[Information given]
☆ ☆ ☆ ☆ ☆ ☆ ☆

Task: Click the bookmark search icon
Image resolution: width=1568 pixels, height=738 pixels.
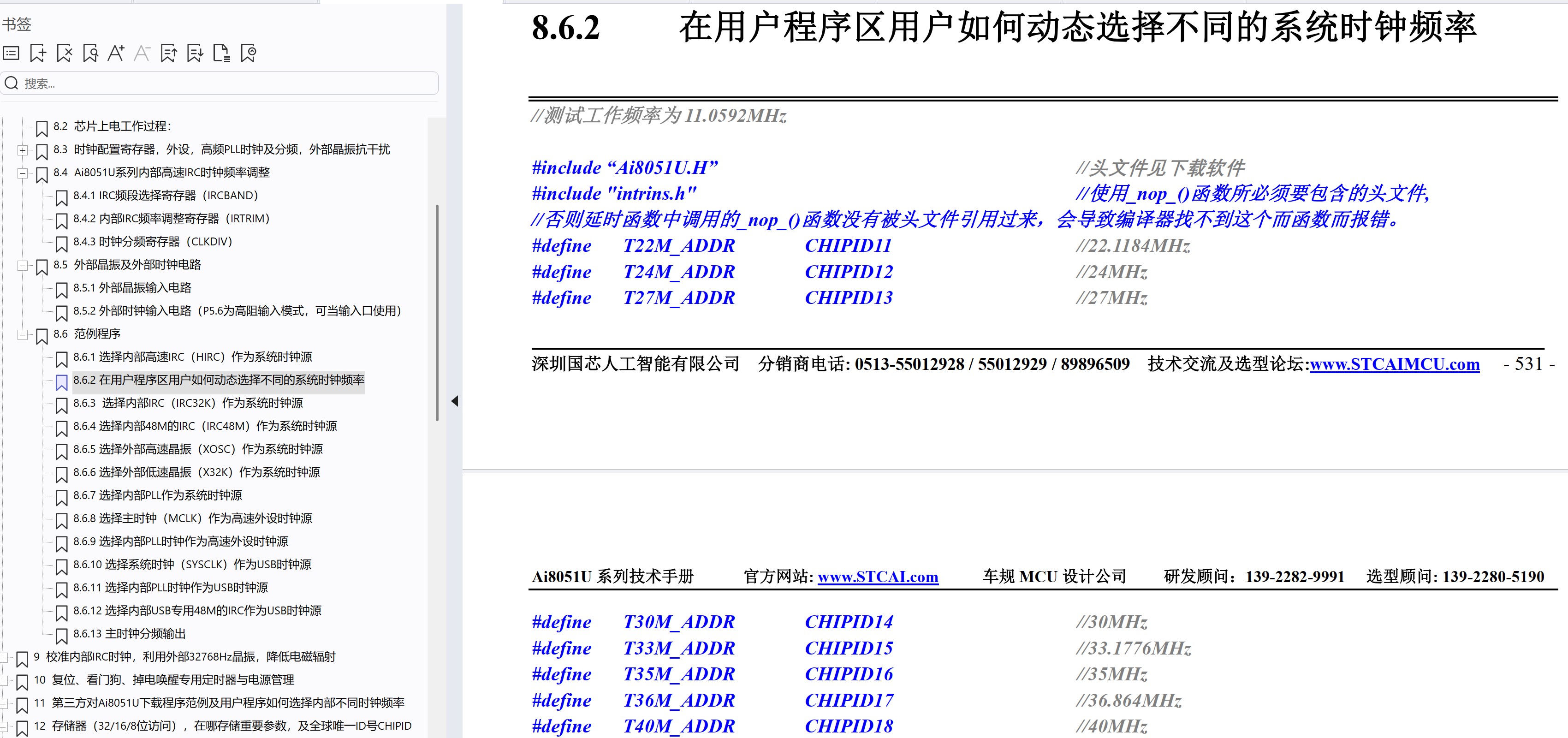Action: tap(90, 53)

☆ ☆ ☆ ☆ ☆ ☆ ☆

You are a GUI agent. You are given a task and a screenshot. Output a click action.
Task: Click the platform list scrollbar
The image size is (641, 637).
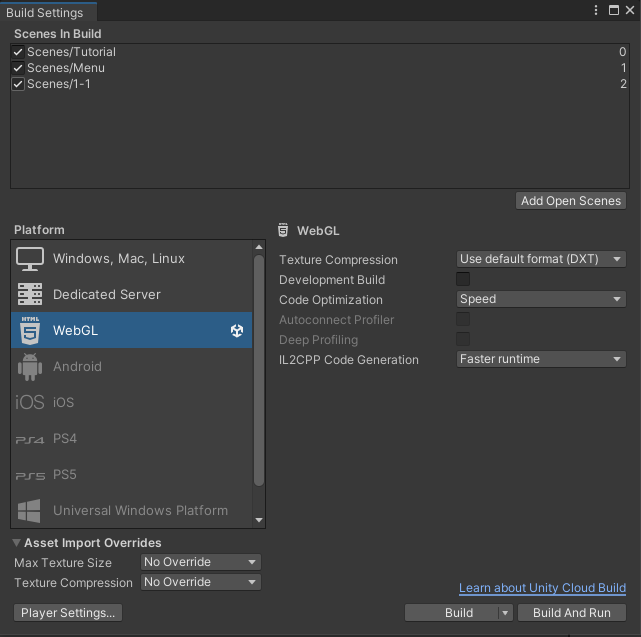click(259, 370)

☆ ☆ ☆ ☆ ☆ ☆ ☆

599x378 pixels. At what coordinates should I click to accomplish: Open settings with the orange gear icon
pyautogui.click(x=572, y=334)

☆ ☆ ☆ ☆ ☆ ☆ ☆

[Task] Please print the part of the material that opens with the line containing "599x378 pixels. At" and closes with the line containing "pyautogui.click(x=572, y=334)", including both of those lines and reproducing every line without changes.

[Output]
599x378 pixels. At what coordinates should I click to accomplish: Open settings with the orange gear icon
pyautogui.click(x=572, y=334)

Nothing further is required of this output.